The March for Our Lives showed how our children were and are able to tackle issues that have gone unsolved as the National Rifle Association has maintained a stranglehold on many of our politicians through huge donations to their political campaigns.

However, there are things we can do right now to keep our children safer until many of the new laws and regulations are passed and go into effect.

The young man who was the killer at Marjory Stoneman Douglas High School in Florida was a former student at that school himself. He reportedly was in and out of that school several times the very day he fatally shot 17 people and wounded many others.

In many, and perhaps most, schools in Maine, once the school day has begun, the doors are locked and anyone wanting to enter the building must be buzzed in by a school employee.

However, many schools have before- and after-care programs that obviously start well before the school day. Those parents and participating students may enter the buildings without any identification or even a staff member present to monitor the entrance.

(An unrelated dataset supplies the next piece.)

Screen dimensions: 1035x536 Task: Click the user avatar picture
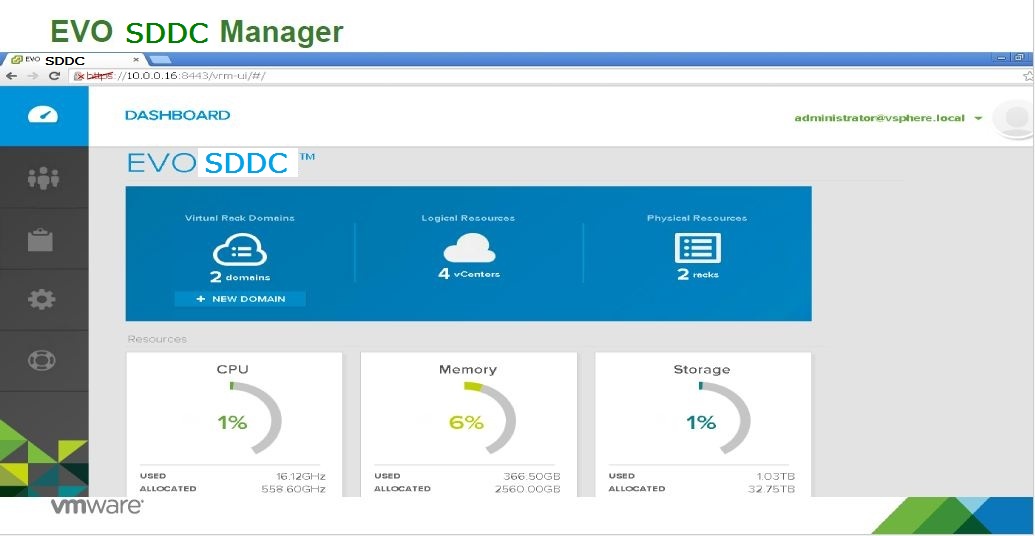click(x=1016, y=118)
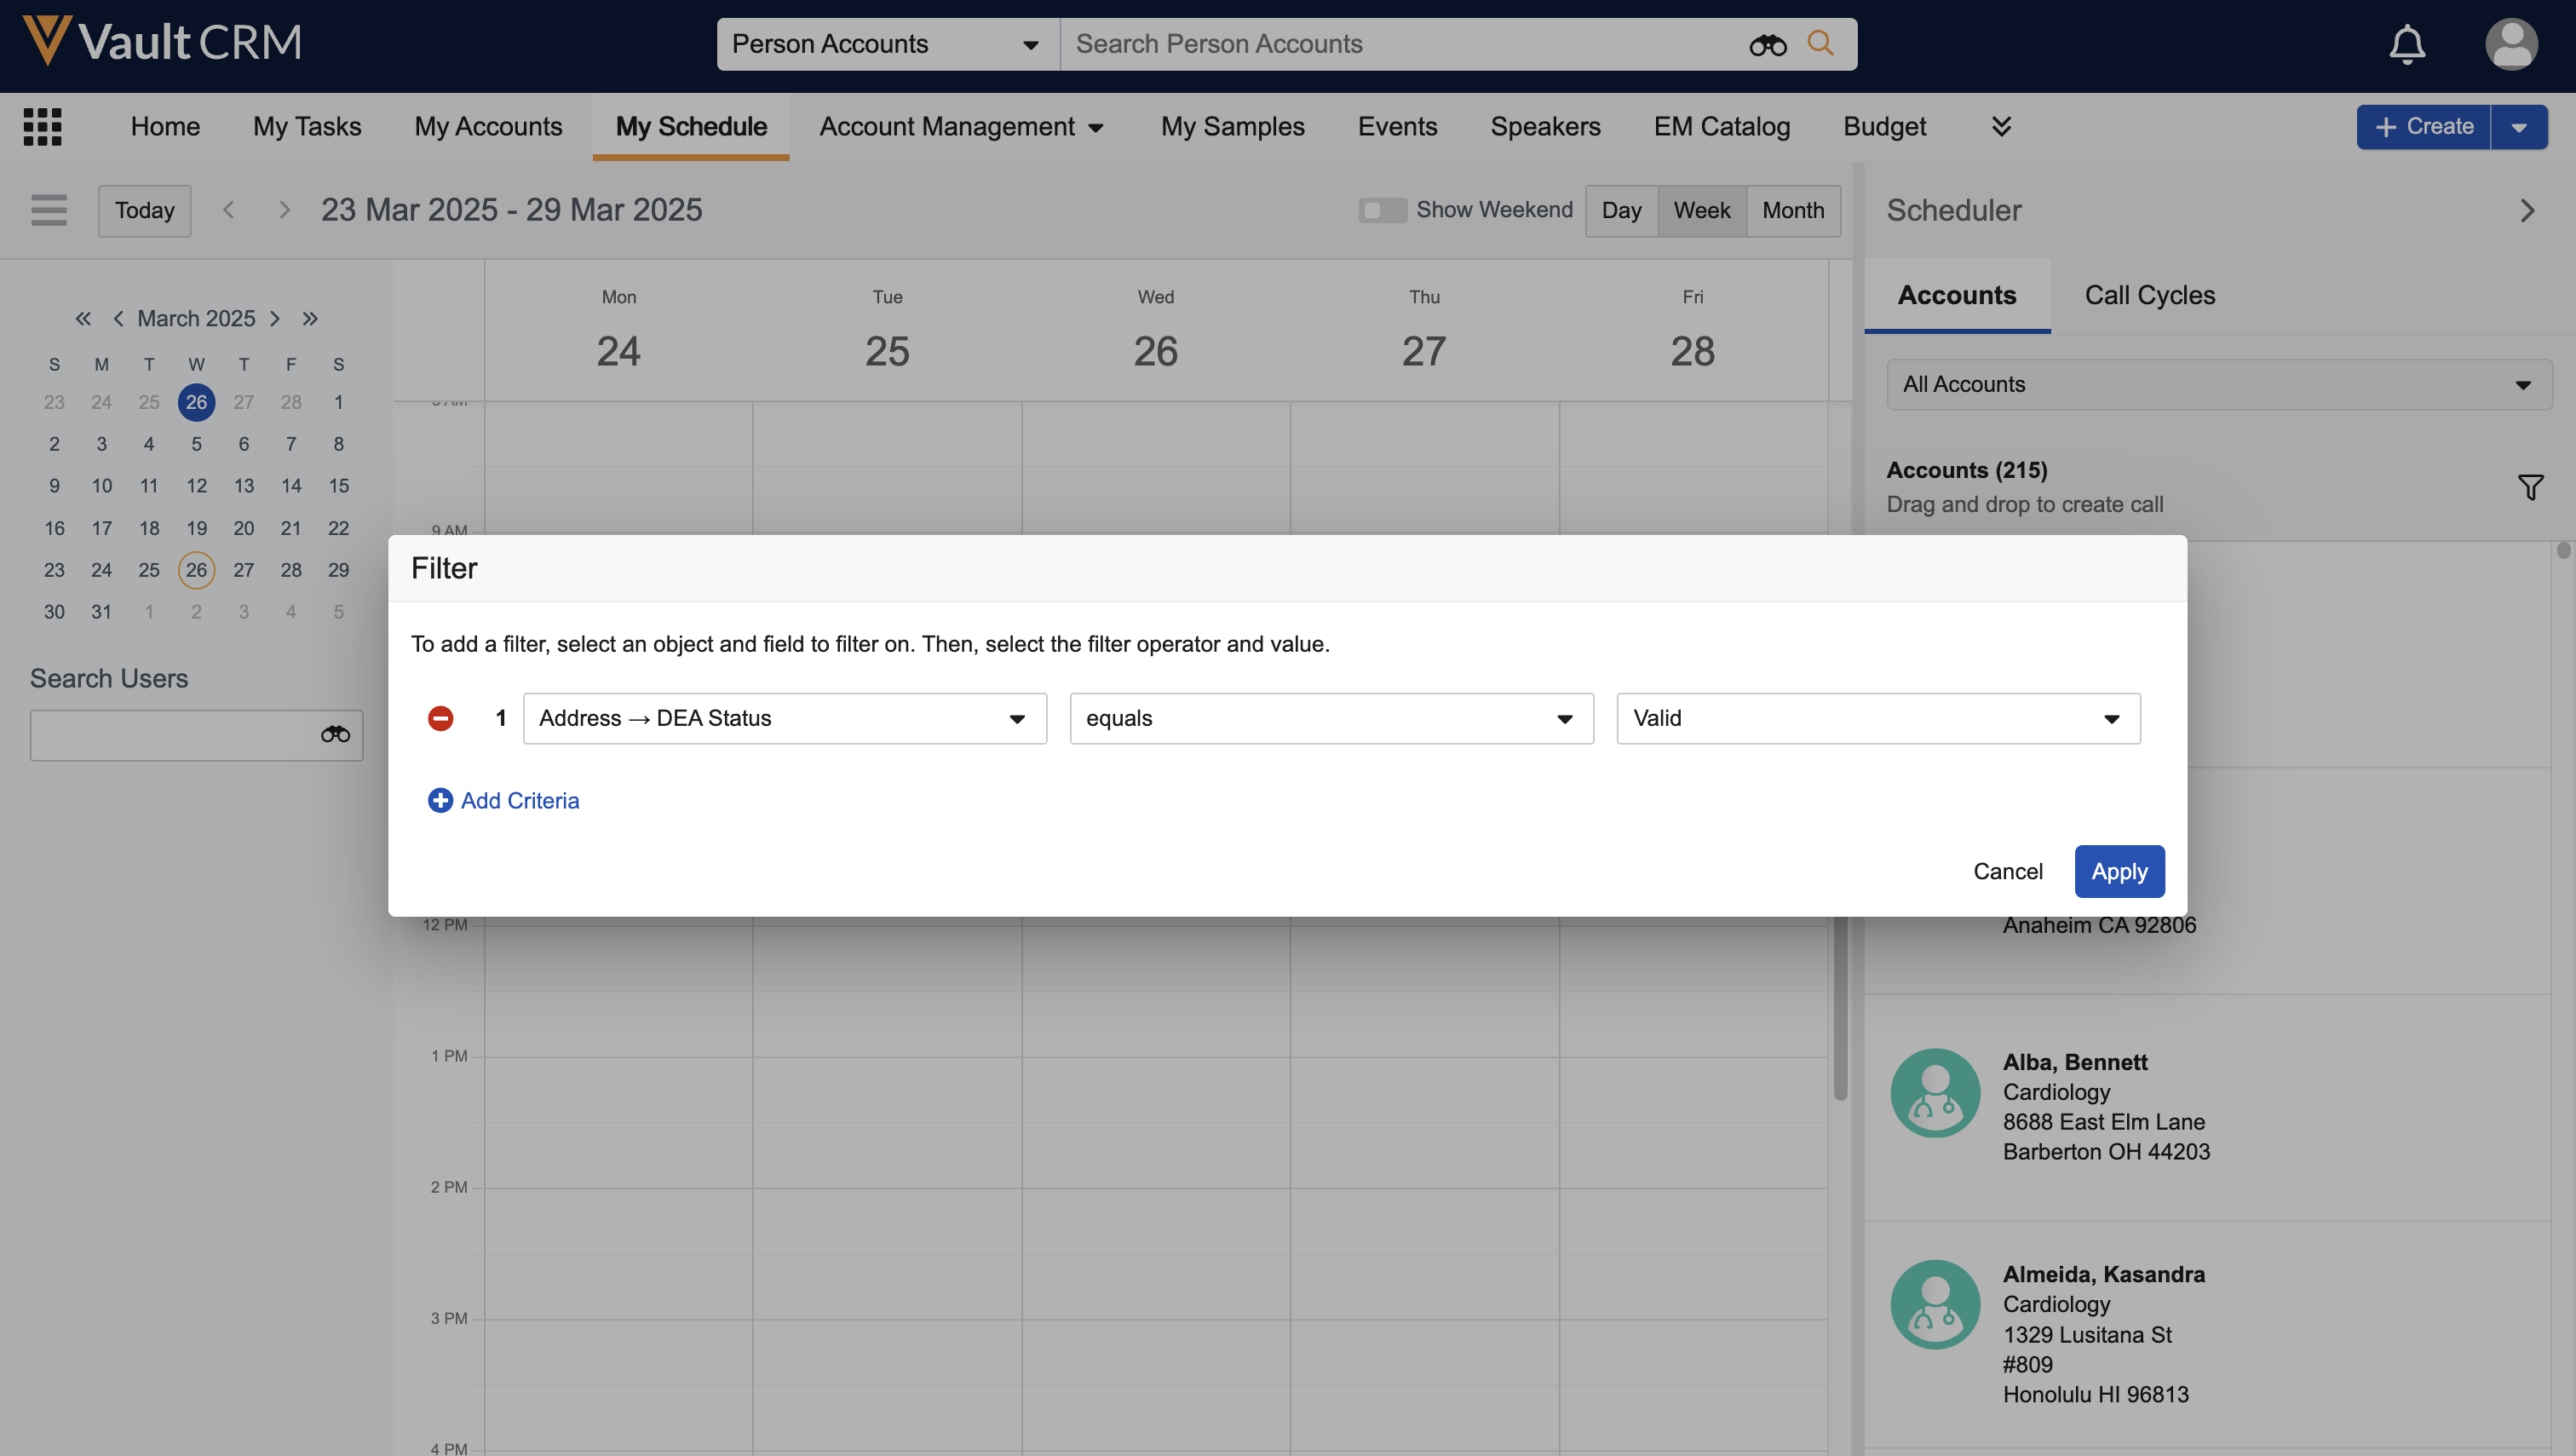Apply the filter
This screenshot has height=1456, width=2576.
point(2118,871)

In addition, those parents and designated persons picking up students after school who do not ride the school bus may enter many schools as soon as the door is unlocked, showing no identification until they are inside the building.

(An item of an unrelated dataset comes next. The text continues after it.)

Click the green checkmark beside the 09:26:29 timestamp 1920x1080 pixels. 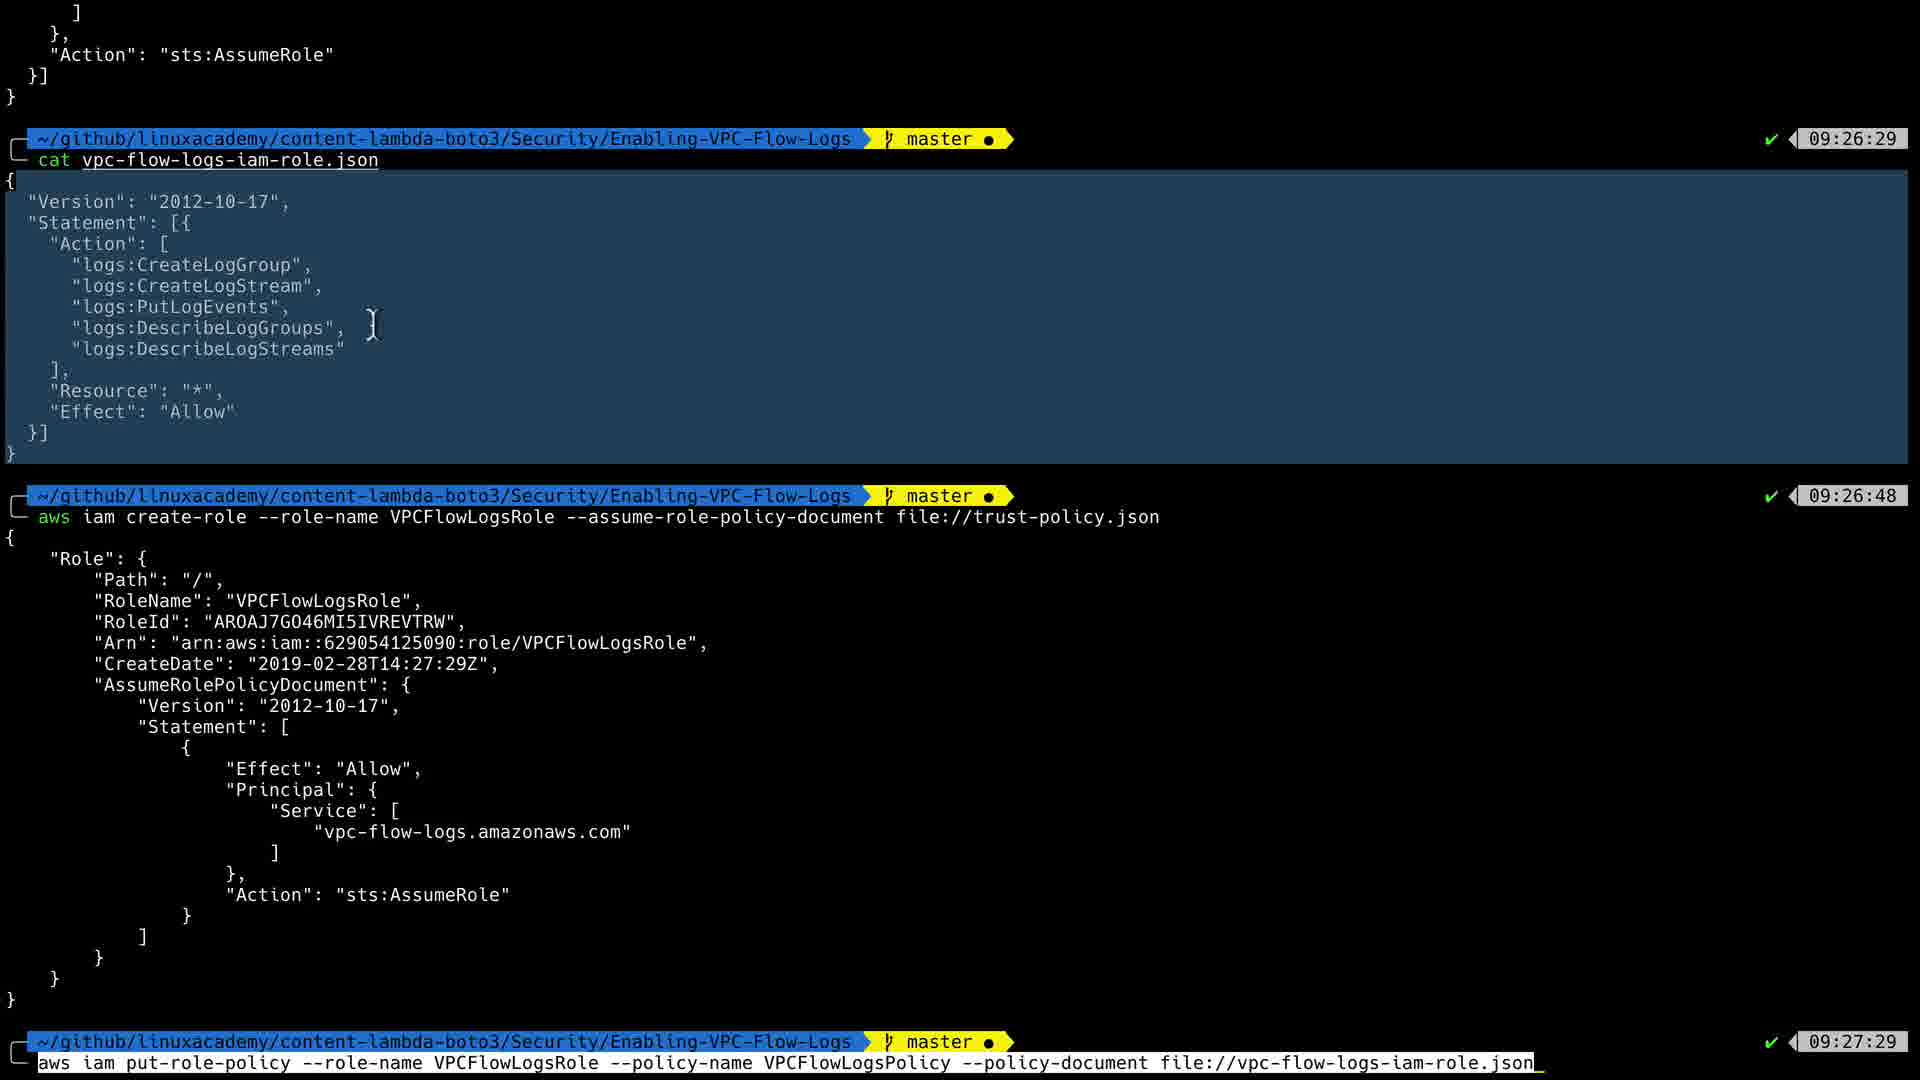click(1771, 139)
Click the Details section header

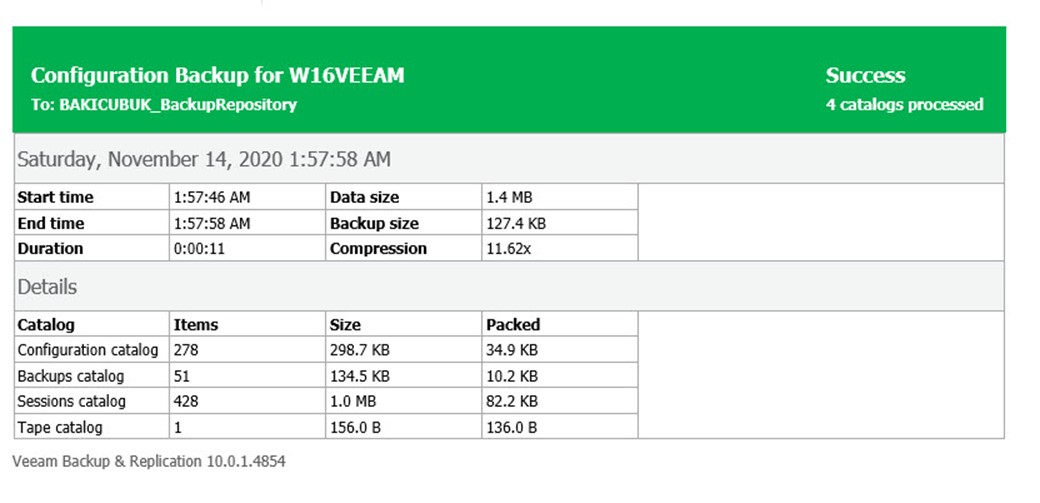(x=47, y=287)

Many high school students enter and leave their buildings many times during the day, for various reasons, without any security in place.

Many changes to provide tighter security in our schools will cost thousands, if not millions, of dollars in building renovations, such as major entrance and exit construction, glass replacement, security cameras, bulletproof classroom doors with locks that can be activated remotely. The list goes on and on.

However, tightening up the school buildings’ security should and could be accomplished at this point without a lot of additional expense. Surely the lives of our children and school staff are well worth the effort.